オランダ・トゥエンテ大学のBuckerらは、より早い予後予測は治療において多くの利点をもたらすことから、発症から1週間ではなく、24時間後のILVが予後予測の指標にならないか?と考え検証しました。
本研究は脳梗塞患者228名を対象に、発症後24時間と1週間のILVを測定しました。ILVは24時間と1週間では異なりましたが(24時間:42ml、1週間:64ml)、予後予測としての機能的転帰に相違はありませんでした。
Fig.3:Bucker A, 2017より引用改変
Buckerらは、脳梗塞発症24時間でのILVが予後予測としての指標として使用できることを示唆しています。この研究はすぐにでも臨床応用可能な知見です。関連する報告も含めてブログで再紹介するかもしれません。
Refereces
Yoo AJ, et al. Infarct volume is a pivotal biomarker after intra-arterial stroke therapy. Stroke. 2012 May;43(5):1323-30.

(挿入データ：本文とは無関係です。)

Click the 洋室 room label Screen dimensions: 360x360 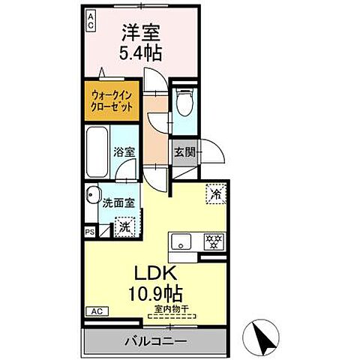(141, 33)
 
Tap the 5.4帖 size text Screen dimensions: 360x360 (141, 54)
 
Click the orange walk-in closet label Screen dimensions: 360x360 (112, 101)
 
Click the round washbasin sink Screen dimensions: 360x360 (92, 193)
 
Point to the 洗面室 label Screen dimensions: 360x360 (118, 201)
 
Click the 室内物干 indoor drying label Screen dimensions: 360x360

◆ やはり脳卒中後の皮質脊髄路の連続性は下肢の運動機能回復に関与しない
Stroke. 2017年3月より
Smith MC, et al. Proportional Recovery From Lower Limb Motor Impairment After Stroke.
脳卒中を発症しても、皮質脊髄路の連続性が失われていない場合、3ヶ月後の上肢の運動機能は約70%回復することが明らかになっています。このような回復の規則性は「Proportional recovery rule(比例回復ルール)」と呼ばれています(Byblow WD, 2015)。しかし、このルールが下肢の運動機能にも適応できるかどうかは明らかになっていませんでした。

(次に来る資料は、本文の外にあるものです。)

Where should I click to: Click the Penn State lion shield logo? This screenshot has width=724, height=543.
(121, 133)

オークランド大学のSmithらは、この問いを明らかにするために、32名の脳卒中患者を対象に検証しました。皮質脊髄路の連続性は、TMSを用いた下肢の運動誘発電位とMRIによって評価されました。3ヶ月間、フォローアップをした結果、74%の患者に下肢機能の改善が認められましたが、皮質脊髄路の連続性との関連は認められませんでした。
Fig.4:Smith MC, 2017より引用改変
この結果から、Smithらは、比例回復ルールは下肢の運動機能の改善には用いられないことを示唆しています。また、脳卒中後の下肢の運動機能は皮質脊髄路よりも網様体脊髄路のような錐体外路の関与が強いと推測しています。
やはり下肢の運動機能には皮質脊髄路よりも網様体脊髄路の損傷度合いが影響するようですね。
References
Byblow WD, et al. Proportional recovery after stroke depends on corticomotor integrity. Ann Neurol. 2015 Dec;78(6):848-59.